Use of such unhygienic means of menstruation has a direct bearing on female teacher absenteeism in schools for 5-6 days each month. To think of the kind of impact this has on a student’s education, is abysmal. Around 23 million girls in India drop out of school every year due to a lack of menstrual hygiene management facilities [1]. Given that menstruation is a perfectly healthy, natural, and normal phenomenon, the lack of adequate facilities and sanitation in schools is shameful. When this results in menstruators having to quit their schools at a very young age, it is upsetting as well as infuriating to say the least. Nobody deserves to be pulled out of school at such a tender and impressionable age. Also, the kind of impact that this can have on the psyche and mental health of the child is unthinkable. To add to the trauma, menstruators have to helplessly watch their male counterparts continue their schooling without any restrictions.

 

The state of sanitation facilities in remote parts of the country is pitiful. Schools often lack the basic facilities that would be a requisite for a menstruating individual. As a result, menstruators wanting to attend school, cannot do so simply due to a lack of bathrooms and disposal bins. For a dignified menstrual experience, menstruators must have access to the following-

 

  • A bathroom where they can change their sanitary wear in a private space.
  • Running water and soap
  • Disposal bins for clean and hygienic disposal of sanitary products.

 

Other than the physical facilities, schools must conduct teacher training programs, wherein the teachers are educated in this subject and are in turn asked to educate and sensitize their students as well. Several schools are still prey to the fact that their teachers themselves are uncomfortable discussing menstruation with their students. School management authorities need to take the onus to bring about a change in this mentality and work towards providing their teachers with better information.
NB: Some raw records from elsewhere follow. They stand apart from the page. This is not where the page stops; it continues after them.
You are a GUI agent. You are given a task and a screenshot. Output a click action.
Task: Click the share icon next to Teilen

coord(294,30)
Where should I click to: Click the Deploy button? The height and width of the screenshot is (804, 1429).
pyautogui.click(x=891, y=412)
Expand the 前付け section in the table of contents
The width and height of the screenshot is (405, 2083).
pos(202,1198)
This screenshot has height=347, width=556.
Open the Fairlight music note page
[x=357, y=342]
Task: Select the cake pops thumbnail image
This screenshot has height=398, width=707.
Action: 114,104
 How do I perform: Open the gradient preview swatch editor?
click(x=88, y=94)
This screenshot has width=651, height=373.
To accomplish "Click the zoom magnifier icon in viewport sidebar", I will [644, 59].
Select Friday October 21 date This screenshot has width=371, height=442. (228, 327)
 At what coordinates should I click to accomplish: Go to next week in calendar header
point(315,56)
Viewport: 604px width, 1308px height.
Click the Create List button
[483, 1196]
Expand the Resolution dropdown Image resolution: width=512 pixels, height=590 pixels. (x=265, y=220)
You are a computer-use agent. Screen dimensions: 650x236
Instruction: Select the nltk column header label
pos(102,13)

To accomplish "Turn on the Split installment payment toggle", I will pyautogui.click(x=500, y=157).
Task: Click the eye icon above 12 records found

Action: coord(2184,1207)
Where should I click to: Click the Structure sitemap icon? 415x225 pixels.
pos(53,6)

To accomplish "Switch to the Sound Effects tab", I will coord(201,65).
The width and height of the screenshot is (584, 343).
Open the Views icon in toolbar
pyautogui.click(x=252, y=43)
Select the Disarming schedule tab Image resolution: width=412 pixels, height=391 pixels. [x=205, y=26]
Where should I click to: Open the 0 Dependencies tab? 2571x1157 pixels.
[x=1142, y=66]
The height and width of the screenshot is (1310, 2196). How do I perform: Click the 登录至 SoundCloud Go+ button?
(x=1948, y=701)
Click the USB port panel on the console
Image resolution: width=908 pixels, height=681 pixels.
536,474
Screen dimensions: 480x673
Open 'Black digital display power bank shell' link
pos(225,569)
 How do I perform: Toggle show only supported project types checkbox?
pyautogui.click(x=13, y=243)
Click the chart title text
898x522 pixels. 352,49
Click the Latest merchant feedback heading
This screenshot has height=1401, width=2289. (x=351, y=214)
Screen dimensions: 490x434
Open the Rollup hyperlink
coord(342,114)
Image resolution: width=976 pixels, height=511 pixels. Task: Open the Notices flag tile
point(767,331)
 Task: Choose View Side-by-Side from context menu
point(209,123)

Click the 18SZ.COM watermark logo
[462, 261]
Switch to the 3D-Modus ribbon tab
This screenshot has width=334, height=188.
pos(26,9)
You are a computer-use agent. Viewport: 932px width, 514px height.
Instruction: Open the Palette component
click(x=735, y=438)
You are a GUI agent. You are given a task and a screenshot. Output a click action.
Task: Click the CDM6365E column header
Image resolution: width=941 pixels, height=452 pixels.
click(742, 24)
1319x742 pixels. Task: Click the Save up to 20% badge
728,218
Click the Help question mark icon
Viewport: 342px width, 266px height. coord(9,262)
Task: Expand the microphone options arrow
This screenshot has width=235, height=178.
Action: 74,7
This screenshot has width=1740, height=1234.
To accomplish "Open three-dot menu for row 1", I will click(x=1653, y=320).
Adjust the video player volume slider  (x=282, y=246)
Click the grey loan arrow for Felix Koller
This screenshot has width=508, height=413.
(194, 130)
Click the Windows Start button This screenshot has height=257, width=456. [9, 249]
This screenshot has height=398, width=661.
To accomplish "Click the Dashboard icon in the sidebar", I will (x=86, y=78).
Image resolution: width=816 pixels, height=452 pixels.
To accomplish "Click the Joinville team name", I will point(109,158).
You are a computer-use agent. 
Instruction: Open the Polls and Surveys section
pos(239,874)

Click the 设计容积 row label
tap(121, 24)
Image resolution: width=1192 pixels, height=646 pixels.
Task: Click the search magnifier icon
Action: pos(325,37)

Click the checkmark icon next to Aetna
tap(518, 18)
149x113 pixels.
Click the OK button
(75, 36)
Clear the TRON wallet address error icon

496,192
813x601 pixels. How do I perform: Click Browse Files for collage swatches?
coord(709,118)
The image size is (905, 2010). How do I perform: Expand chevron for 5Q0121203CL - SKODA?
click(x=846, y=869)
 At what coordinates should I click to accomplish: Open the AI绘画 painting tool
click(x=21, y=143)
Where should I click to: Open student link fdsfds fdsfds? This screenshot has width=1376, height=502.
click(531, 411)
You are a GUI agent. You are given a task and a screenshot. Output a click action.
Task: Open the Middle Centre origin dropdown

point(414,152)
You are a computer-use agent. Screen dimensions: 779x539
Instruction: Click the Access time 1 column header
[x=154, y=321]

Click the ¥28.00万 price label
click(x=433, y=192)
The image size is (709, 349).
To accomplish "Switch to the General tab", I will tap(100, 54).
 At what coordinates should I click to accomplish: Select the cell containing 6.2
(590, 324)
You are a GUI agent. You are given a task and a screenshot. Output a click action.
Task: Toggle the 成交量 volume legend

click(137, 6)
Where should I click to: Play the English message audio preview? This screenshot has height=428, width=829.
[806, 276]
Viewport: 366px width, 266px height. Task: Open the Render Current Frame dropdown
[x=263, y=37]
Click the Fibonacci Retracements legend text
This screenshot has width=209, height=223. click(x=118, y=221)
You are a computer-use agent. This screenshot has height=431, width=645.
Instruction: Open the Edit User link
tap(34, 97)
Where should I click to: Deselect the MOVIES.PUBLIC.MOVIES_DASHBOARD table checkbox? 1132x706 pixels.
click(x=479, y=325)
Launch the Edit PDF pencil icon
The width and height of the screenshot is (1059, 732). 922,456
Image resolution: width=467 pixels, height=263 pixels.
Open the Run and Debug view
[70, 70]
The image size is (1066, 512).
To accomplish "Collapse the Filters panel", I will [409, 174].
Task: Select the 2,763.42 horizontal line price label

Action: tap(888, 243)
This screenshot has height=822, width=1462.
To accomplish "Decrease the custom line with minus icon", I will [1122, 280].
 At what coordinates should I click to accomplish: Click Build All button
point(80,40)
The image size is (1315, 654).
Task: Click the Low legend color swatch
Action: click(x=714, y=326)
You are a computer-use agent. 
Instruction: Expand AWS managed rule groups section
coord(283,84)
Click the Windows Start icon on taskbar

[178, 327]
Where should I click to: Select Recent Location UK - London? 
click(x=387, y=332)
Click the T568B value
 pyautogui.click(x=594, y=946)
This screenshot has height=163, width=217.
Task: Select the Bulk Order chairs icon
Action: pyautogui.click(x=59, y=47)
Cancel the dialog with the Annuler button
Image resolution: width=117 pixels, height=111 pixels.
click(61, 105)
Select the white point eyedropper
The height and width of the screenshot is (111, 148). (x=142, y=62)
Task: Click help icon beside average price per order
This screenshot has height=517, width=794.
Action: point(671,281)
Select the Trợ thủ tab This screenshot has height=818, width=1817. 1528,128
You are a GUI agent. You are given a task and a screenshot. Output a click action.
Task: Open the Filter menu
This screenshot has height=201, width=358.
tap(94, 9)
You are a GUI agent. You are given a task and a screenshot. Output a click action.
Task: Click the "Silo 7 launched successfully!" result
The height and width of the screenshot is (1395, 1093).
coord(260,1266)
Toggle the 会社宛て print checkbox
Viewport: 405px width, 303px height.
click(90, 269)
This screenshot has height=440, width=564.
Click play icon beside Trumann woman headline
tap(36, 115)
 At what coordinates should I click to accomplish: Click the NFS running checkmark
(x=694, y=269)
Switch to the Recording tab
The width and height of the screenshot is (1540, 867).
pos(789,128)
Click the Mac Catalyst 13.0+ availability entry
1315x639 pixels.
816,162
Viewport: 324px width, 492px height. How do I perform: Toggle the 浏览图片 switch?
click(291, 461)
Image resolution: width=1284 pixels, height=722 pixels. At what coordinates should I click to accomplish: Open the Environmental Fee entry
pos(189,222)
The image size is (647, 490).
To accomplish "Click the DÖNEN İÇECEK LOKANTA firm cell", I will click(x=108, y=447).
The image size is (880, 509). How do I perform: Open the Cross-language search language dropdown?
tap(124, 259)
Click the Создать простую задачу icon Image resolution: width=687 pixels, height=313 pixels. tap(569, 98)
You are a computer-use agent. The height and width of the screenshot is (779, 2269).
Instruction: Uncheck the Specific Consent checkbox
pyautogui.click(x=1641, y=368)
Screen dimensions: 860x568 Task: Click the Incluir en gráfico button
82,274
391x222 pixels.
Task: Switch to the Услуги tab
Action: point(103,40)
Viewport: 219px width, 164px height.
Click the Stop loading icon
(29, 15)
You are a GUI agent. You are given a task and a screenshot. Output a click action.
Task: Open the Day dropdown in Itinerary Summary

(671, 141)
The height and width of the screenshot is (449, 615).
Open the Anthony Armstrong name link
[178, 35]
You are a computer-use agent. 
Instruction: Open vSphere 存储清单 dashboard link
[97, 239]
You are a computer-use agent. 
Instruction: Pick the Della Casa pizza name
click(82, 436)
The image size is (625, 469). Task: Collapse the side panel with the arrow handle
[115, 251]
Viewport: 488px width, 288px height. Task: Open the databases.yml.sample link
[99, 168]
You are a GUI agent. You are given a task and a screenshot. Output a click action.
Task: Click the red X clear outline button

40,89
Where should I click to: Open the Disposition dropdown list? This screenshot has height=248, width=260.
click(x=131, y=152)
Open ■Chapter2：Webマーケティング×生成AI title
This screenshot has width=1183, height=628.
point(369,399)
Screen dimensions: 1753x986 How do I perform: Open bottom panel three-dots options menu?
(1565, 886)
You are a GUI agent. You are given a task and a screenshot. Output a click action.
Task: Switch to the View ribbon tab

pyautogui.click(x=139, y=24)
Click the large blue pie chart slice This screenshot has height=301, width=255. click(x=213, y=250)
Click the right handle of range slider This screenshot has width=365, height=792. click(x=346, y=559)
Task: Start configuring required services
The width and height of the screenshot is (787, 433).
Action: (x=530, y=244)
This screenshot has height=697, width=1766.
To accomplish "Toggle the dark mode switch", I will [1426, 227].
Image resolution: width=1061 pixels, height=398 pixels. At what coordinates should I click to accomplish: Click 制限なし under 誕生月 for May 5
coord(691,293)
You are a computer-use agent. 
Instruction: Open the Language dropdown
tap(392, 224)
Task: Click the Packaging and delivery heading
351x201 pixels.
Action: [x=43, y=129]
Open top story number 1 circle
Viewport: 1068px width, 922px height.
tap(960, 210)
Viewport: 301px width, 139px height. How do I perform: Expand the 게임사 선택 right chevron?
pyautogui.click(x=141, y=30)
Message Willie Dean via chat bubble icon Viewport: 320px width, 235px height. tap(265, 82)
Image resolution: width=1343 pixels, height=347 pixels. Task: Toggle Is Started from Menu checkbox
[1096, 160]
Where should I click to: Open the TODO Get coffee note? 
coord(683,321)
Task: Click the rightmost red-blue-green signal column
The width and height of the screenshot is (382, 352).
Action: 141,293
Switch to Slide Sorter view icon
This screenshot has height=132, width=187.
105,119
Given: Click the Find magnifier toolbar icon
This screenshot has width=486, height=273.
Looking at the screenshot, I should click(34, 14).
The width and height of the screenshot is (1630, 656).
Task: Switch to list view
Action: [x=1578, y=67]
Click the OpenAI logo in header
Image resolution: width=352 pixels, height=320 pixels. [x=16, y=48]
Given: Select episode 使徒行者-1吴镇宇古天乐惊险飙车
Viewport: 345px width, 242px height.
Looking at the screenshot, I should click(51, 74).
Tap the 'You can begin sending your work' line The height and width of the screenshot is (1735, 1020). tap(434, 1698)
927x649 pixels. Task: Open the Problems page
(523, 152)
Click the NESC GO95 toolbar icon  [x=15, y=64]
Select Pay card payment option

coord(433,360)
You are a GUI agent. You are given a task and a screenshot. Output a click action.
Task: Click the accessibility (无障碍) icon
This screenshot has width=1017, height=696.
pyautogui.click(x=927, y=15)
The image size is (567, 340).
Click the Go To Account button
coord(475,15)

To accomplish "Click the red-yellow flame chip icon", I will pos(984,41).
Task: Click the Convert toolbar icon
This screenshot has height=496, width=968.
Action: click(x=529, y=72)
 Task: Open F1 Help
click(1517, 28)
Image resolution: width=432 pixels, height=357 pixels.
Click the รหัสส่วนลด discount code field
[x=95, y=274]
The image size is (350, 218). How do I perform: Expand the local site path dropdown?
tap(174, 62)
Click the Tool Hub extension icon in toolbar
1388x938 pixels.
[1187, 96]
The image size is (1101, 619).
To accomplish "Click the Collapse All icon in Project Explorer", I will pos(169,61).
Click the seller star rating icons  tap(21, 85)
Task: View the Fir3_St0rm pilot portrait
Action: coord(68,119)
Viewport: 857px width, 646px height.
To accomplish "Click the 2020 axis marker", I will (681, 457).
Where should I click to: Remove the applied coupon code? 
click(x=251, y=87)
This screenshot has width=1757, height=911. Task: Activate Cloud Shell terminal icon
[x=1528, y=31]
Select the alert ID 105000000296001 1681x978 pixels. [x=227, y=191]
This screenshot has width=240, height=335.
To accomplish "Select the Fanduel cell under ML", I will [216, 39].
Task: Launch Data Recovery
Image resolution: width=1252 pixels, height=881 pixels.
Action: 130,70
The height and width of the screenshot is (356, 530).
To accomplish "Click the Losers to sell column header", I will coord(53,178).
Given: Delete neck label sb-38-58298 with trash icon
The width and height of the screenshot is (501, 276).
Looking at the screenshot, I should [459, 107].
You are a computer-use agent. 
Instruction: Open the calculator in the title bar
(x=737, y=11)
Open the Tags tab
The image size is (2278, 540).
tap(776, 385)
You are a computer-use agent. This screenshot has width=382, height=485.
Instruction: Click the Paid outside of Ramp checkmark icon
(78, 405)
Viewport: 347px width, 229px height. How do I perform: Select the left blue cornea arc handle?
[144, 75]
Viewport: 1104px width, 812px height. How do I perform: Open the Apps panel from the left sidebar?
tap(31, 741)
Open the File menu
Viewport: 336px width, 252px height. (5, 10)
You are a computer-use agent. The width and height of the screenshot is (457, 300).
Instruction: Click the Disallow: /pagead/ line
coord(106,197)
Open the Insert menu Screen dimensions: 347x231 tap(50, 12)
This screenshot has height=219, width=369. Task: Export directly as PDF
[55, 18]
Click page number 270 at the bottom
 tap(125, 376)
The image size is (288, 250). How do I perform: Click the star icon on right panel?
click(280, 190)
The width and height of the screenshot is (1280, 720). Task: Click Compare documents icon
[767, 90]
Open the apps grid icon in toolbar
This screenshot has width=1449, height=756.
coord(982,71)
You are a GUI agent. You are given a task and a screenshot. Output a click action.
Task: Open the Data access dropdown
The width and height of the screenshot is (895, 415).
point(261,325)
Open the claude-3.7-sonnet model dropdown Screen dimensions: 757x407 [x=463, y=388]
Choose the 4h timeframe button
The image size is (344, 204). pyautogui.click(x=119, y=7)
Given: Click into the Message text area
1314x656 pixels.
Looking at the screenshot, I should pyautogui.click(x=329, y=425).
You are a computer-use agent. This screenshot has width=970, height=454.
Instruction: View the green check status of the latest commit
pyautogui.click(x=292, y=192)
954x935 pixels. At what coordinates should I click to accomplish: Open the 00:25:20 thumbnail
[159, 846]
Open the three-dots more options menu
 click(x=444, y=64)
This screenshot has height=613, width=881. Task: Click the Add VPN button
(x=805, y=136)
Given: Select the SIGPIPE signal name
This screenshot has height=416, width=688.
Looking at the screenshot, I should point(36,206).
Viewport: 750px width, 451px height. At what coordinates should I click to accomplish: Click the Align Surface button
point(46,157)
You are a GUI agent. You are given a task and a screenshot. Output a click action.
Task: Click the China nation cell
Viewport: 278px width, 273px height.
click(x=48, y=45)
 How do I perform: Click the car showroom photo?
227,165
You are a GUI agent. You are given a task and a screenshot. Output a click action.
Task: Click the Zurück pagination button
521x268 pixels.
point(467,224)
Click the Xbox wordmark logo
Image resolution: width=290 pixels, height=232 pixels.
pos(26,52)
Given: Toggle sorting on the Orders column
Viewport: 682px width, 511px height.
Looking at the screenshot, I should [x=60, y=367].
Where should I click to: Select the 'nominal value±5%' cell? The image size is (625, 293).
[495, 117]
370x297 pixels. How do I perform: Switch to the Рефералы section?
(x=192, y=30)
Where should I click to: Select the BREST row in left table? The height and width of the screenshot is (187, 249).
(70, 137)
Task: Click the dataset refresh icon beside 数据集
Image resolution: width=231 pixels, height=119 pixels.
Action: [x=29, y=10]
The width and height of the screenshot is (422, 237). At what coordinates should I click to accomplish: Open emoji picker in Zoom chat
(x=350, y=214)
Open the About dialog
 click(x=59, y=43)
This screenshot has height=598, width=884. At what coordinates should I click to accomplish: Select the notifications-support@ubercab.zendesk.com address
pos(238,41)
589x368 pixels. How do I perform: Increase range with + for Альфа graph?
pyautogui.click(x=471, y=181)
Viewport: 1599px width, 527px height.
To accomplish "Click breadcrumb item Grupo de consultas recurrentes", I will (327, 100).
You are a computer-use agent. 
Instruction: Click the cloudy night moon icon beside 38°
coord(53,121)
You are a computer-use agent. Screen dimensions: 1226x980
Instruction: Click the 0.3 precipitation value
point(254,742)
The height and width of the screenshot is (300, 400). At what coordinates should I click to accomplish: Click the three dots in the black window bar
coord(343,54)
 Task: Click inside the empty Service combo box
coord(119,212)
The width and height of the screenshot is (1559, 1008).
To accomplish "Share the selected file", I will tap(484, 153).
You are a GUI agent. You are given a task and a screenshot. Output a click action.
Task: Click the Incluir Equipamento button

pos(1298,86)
Once teachers set the tone by talking about menstruation openly and freely, this would trickle down to the student level and encourage meaningful and healthy discussion on the matter.

 

Menstruators themselves may be caught unaware until they actually have their first period. (71% of adolescent girls in India are unaware of menstruation until they get it themselves. [1]) This throws light on the fact that mothers often do not address the subject of menstruation. Most menstruators feel that something extremely unnatural and disgraceful is taking place within their bodies when they first hit menarche. This embarrassment prevents them from talking about what they are going through with anyone around them.

 

When the male counterparts are well-aware and sensitized towards menstruation, it makes the experience more endurable and dignified for the menstruators. Unaware students often tend to hurt the sentiments of their counterparts by either joking about the subject or asking uncomfortable questions due to their genuine lack of information. A large chunk of menstruators simply drop-out of school due to the shame and embarrassment of having to answer questions or the fear of staining their clothes.

 

Education forms the building blocks of a child’s future, and to compromise this solely due to an administrative lack of facilities and sanitation is unacceptable. Ujaas, an initiative of the Aditya Birla Education Trust, is working towards improved awareness and distribution of sanitary products to allow menstruators to attend school care-free and stain-free! Ujaas conducts seminars and workshops as well as engages in distribution of affordable sanitary napkins in remote pockets of the country. The work being done by team Ujaas will go a long way in furthering the goal of ‘education for all’.

 

Also read,

How is Ujaas helping in shattering stigma related to menstrual health? How can someone volunteer for this initiative?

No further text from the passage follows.